Where are the tweets? I asked myself. Why can’t I search them now, now! After all, I know there are interesting tweets out that that are no longer searchable through Twitter’s search engine. They are, no doubt, in the data sent to the LOC — as is every other tweet sent since the beginning of Twitter.
I wasn’t the only one wondering, it seems. Audrey Watters at the O’Reilly Radar blog posted an update yesterday, explaining that making the entire archive of tweets available to researchers is no easy matter and could take a long time.

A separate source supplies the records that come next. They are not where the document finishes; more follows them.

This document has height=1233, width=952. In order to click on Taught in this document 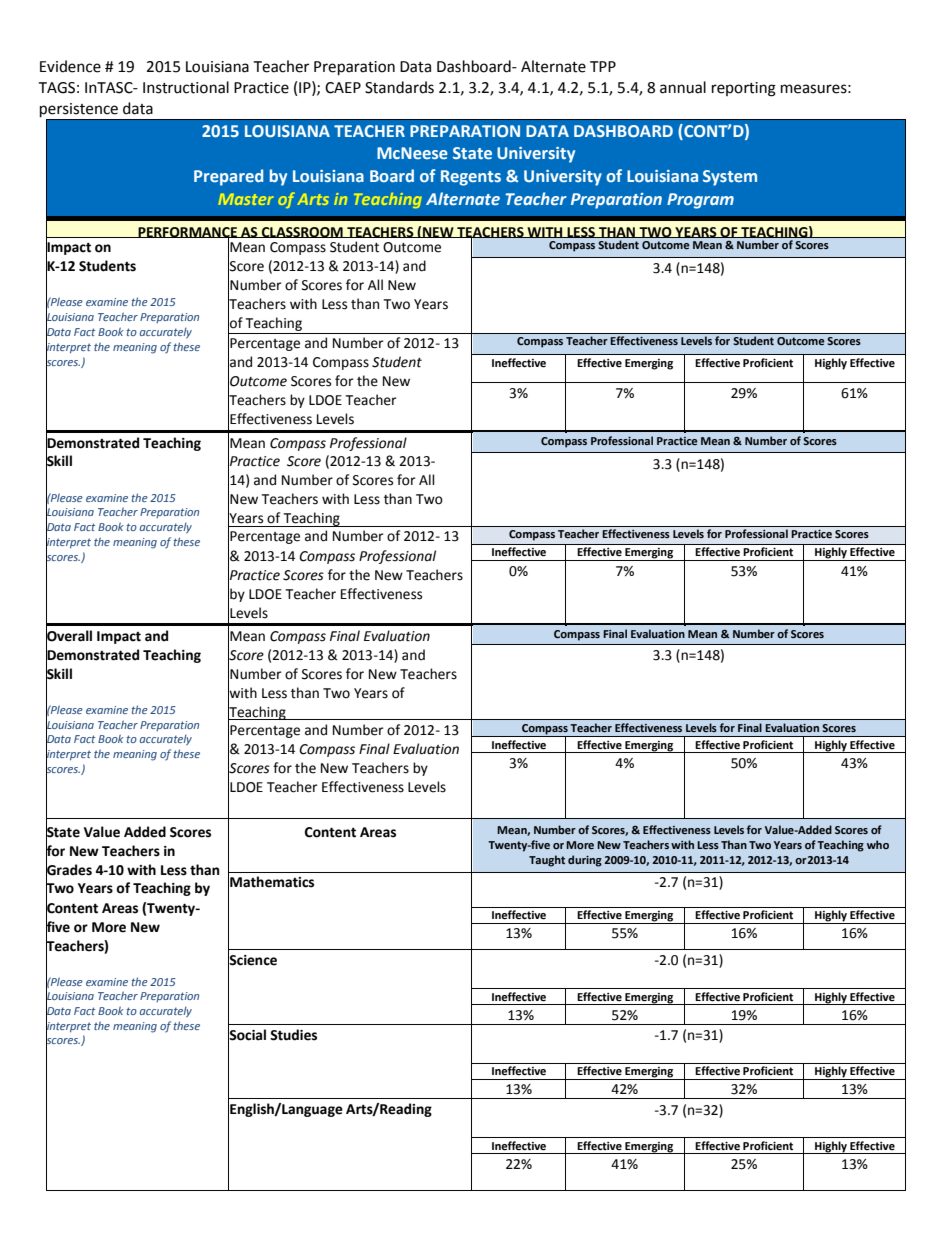, I will do `click(547, 861)`.
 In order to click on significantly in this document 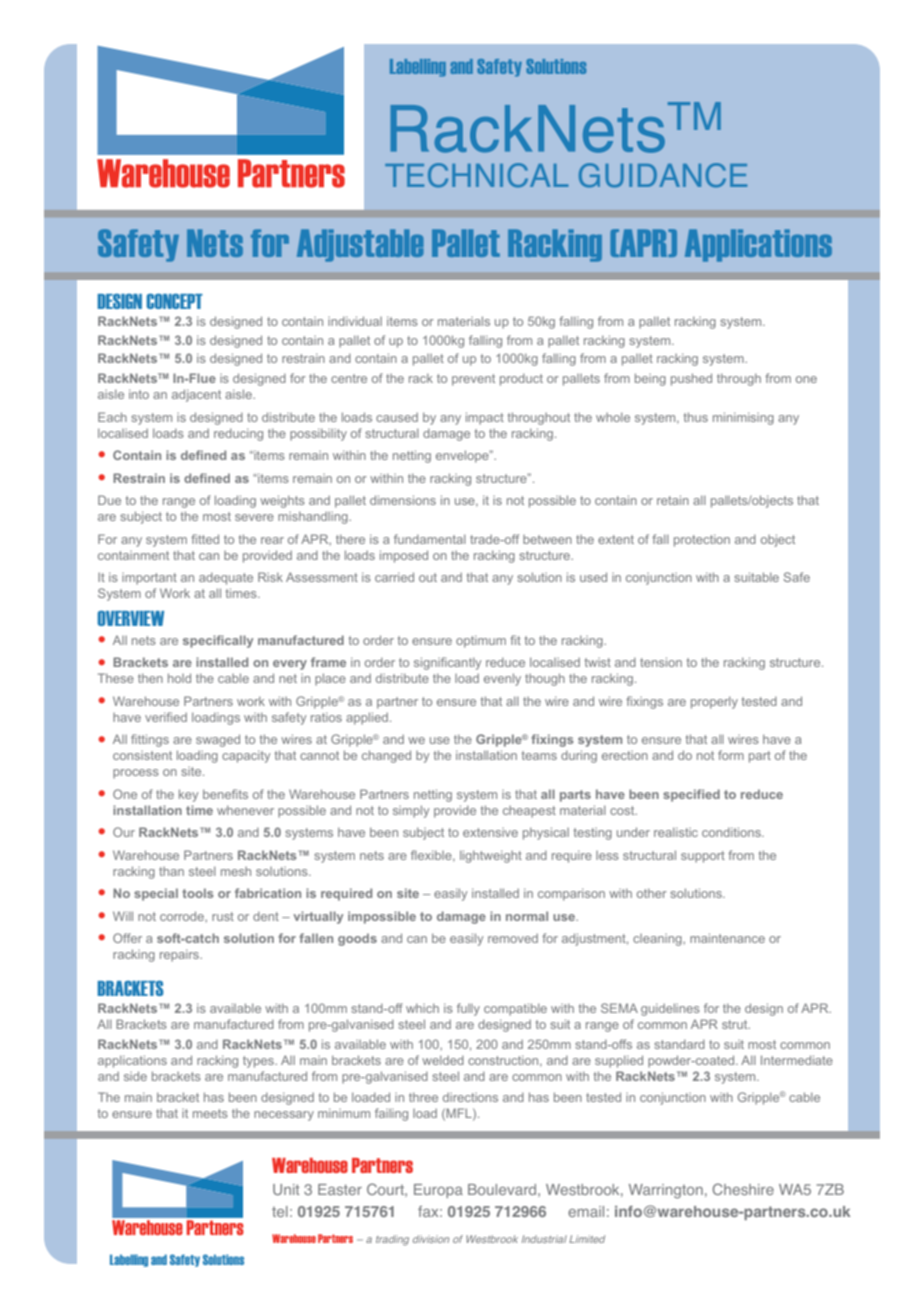, I will do `click(447, 663)`.
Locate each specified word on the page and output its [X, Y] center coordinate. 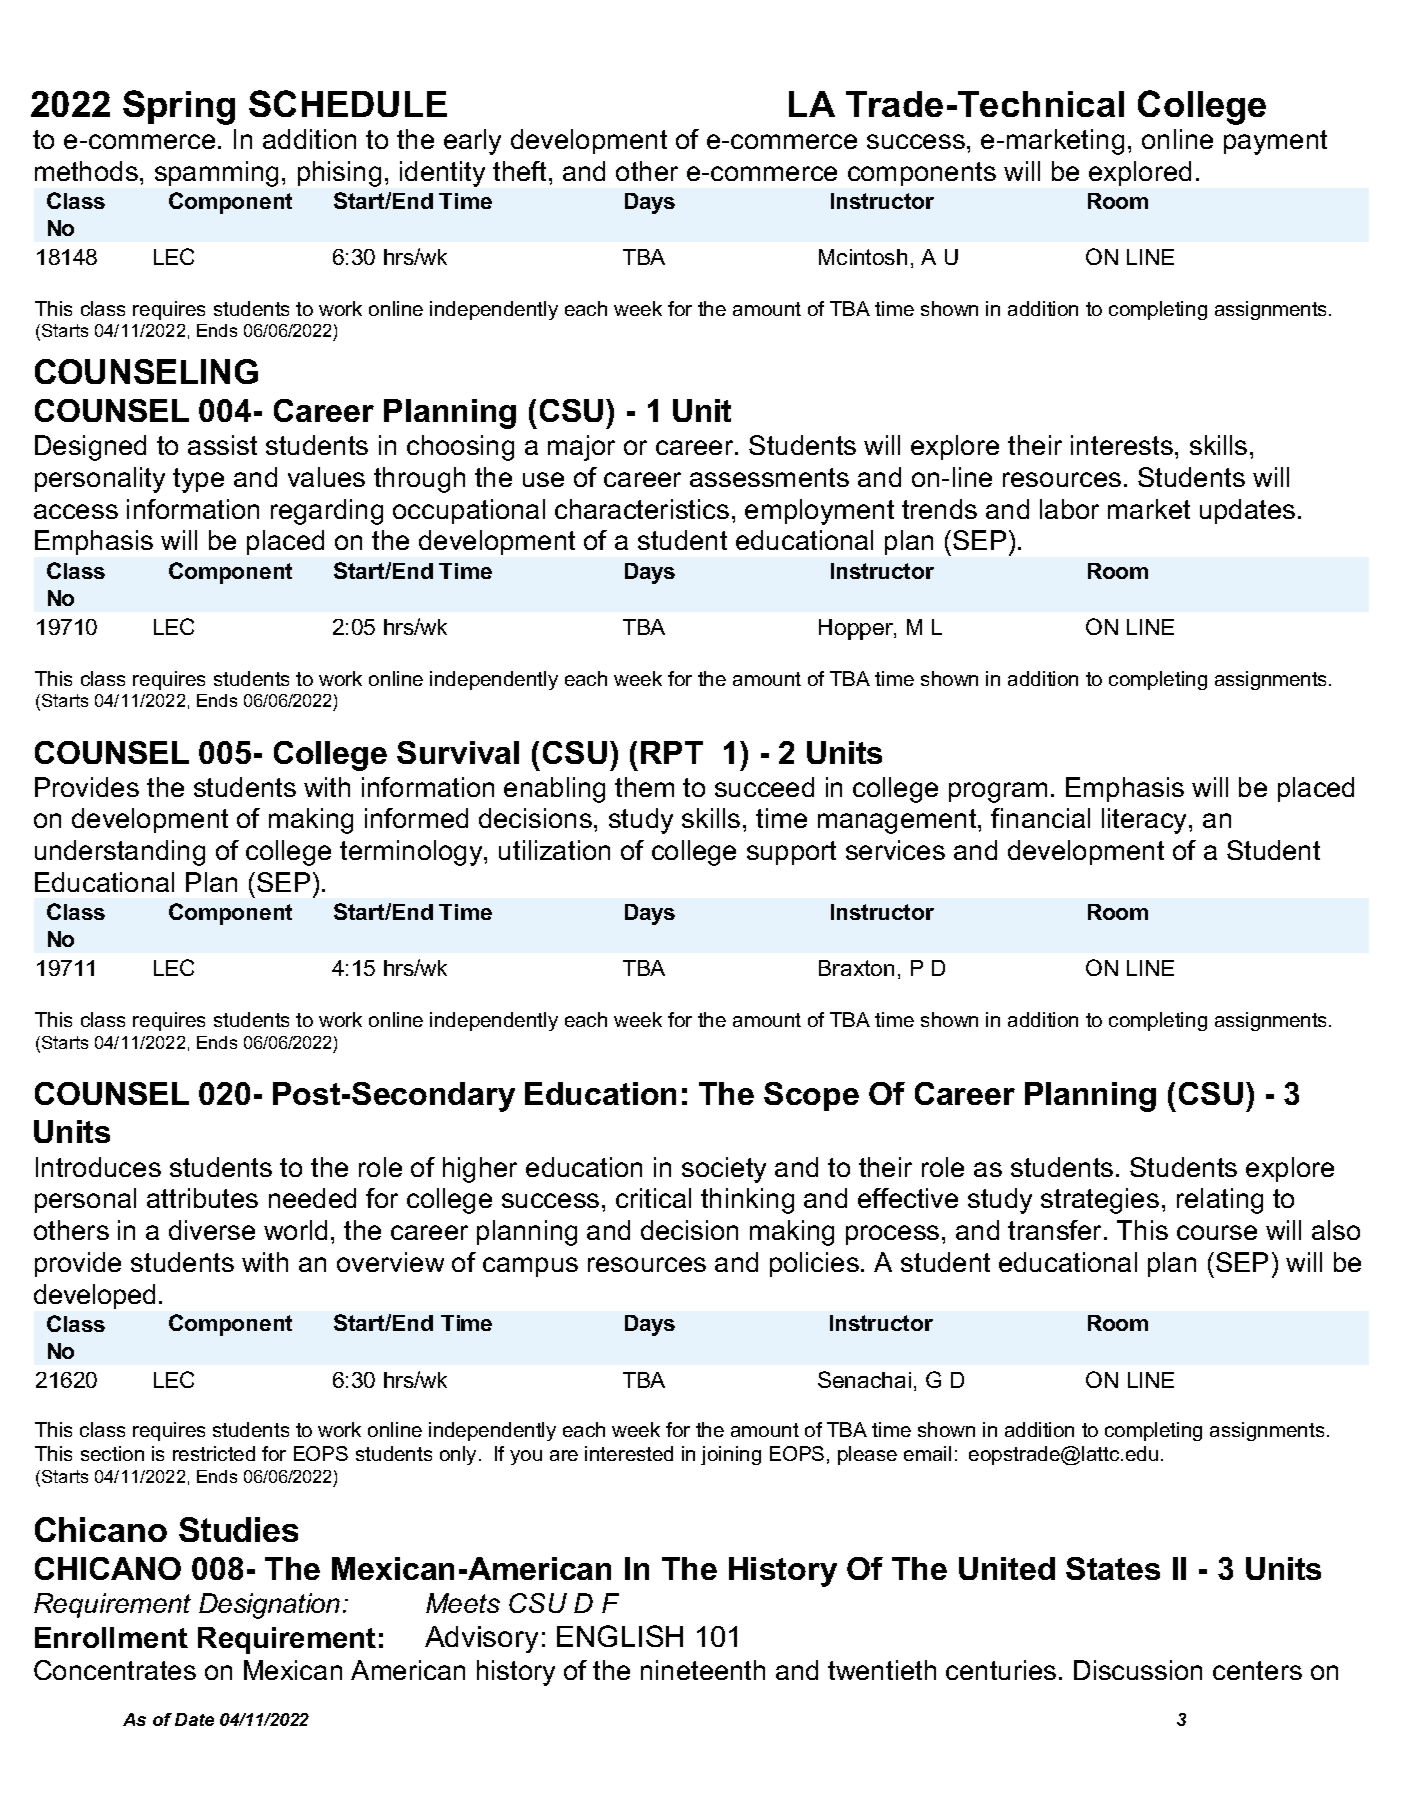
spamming [216, 174]
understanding [120, 853]
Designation [269, 1606]
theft [519, 171]
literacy [1146, 821]
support [791, 853]
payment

You can read Watters’ post for the details. Suffice to say, an individual tweet is much more complicated than I thought, and the LOC has billions of them to index.
Each tweet is a JSON file, containing an immense amount of metadata in addition to the contents of the tweet itself: date and time, number of followers, account creation date, geodata, and so on. To add another layer of complexity, many tweets contain shortened URLs, and the Library of Congress is in discussions with many of these providers as well as with the Internet Archive and its 301works project to help resolve and map the links.
More on the architecture of a single tweet:
Digital archivists told Watters that building the infrastructure to index the Twitter archive could take quite a while, and — here’s the disappointing kicker — even when they have that method in place and are indexing tweets like mad, the archive will likely only be available to “known researchers” who will need LOC approval to access the archive.